■ Data section:
╔══
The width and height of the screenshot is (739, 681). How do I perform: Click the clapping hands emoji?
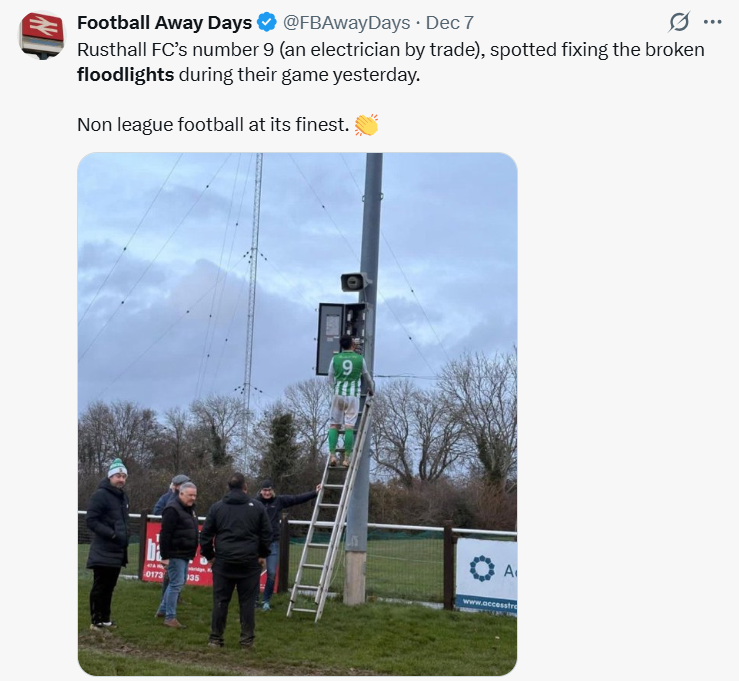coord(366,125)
╚══
╔══
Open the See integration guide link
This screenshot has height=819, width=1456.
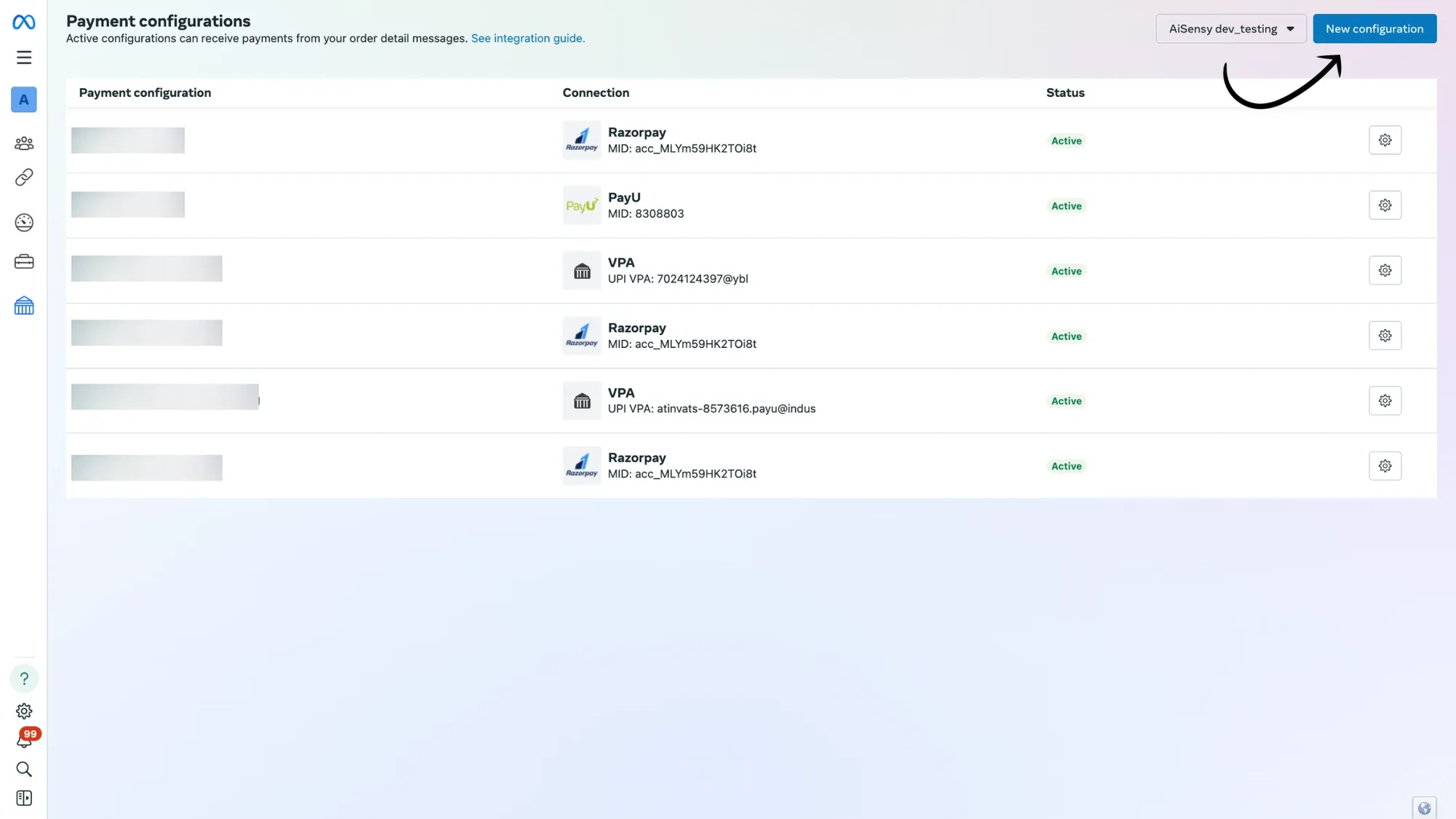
╚══
╔══
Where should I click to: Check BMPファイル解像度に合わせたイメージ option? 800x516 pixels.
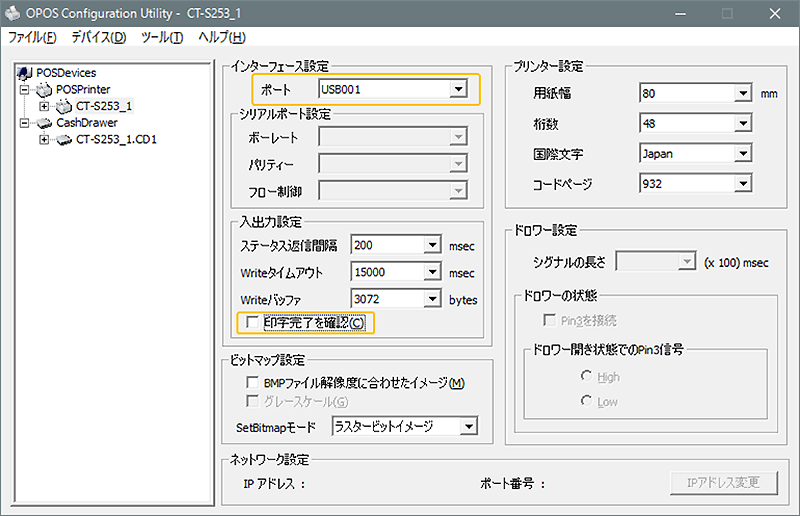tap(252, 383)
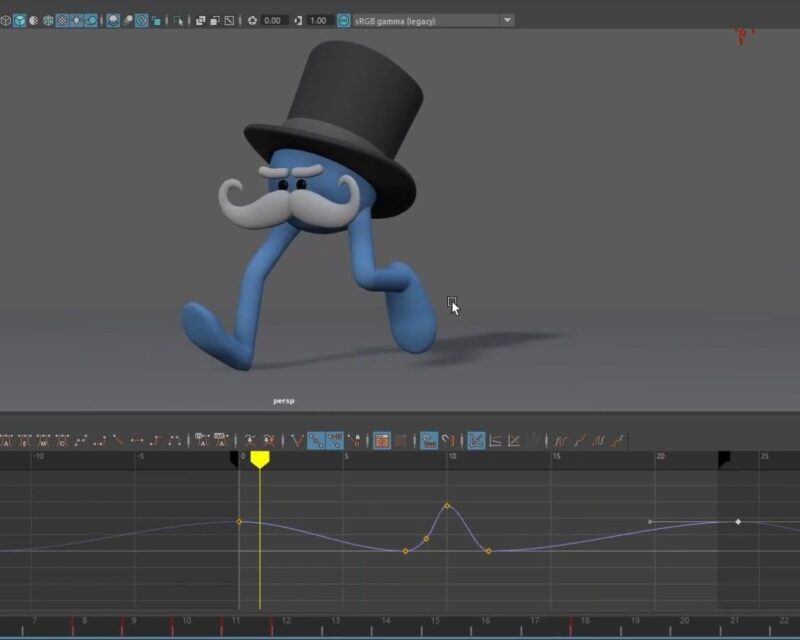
╚══
■ Aim of the task: Please update the data in the stretch from "Where should I" through "tap(252, 383)", changing "option" to "checkbox" and keeping everything else the same. Give back only those lines, without the pictures.

■ Solution to this problem:
Where should I click to: Check BMPファイル解像度に合わせたイメージ checkbox? 800x516 pixels.
tap(252, 383)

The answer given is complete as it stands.